In the listing below, the answer starts at the line that has "Image resolution: width=326" and stops after the line that has "Tick the PhotoEnhance"; please repeat that part exactly and nothing more.
Top of The data
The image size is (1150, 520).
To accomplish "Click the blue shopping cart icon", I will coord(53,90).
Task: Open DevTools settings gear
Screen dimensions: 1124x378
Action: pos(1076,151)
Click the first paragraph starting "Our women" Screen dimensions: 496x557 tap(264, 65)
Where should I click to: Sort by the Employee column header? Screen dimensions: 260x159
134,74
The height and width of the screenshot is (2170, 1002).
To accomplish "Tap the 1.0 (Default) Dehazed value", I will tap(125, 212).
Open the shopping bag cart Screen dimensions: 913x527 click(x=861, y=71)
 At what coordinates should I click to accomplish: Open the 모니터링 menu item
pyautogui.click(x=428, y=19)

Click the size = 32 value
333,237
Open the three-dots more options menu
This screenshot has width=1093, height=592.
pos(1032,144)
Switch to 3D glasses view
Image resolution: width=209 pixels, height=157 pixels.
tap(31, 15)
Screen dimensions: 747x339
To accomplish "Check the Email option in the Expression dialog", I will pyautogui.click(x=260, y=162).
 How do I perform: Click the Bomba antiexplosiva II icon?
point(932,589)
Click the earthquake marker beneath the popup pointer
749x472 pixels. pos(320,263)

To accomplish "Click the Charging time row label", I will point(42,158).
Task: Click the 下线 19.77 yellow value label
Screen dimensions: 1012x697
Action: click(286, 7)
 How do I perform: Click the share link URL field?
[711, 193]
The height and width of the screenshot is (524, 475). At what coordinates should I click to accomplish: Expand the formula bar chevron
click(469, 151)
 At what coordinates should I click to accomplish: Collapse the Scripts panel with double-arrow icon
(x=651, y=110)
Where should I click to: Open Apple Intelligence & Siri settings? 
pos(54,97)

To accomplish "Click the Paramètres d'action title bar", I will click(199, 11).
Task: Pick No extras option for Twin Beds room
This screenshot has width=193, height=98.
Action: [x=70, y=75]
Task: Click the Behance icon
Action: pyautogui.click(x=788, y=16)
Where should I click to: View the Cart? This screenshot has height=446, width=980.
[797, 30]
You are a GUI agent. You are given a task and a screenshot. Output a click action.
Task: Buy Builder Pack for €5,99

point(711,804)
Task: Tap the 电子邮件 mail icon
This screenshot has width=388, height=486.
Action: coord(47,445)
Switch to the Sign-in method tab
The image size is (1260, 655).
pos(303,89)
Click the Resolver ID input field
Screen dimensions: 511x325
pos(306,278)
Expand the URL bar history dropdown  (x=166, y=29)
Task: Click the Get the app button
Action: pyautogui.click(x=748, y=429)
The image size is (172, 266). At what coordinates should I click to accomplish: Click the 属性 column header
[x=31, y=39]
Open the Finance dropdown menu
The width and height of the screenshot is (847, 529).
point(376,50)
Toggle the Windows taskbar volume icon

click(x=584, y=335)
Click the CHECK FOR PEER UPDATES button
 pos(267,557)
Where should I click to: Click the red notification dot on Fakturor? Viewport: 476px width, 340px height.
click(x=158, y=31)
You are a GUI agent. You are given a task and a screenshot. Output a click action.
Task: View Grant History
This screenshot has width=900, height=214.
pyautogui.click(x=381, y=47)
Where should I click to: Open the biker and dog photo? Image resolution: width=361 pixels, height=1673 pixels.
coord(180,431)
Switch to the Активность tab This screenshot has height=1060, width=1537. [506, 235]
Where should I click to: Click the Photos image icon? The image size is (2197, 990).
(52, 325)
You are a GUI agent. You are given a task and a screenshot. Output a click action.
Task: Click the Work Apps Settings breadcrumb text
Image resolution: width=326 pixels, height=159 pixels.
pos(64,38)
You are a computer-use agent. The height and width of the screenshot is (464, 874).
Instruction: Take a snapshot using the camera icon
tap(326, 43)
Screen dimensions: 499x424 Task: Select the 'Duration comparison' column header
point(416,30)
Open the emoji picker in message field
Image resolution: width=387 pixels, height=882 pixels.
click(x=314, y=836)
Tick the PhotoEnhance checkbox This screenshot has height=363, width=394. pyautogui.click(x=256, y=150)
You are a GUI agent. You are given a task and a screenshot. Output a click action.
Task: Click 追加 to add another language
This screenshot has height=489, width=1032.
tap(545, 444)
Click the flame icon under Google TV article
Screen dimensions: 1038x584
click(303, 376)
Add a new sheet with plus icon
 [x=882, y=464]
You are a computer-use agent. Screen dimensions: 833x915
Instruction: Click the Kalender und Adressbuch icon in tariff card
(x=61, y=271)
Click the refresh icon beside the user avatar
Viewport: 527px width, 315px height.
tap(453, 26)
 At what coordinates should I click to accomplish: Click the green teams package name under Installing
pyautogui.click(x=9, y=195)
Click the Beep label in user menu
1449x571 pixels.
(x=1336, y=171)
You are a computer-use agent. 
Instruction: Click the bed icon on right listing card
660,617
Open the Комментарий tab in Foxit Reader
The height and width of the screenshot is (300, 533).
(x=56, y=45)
Bottom of The data
§ **Solution**
Image resolution: width=326 pixels, height=159 pixels.
pos(64,38)
You are a computer-use agent. The height and width of the screenshot is (464, 874).
Instruction: Take a snapshot using the camera icon
tap(326, 43)
Screen dimensions: 499x424 Task: Select the 'Duration comparison' column header
point(416,30)
Open the emoji picker in message field
Image resolution: width=387 pixels, height=882 pixels.
click(x=314, y=836)
Tick the PhotoEnhance checkbox This screenshot has height=363, width=394. pyautogui.click(x=256, y=150)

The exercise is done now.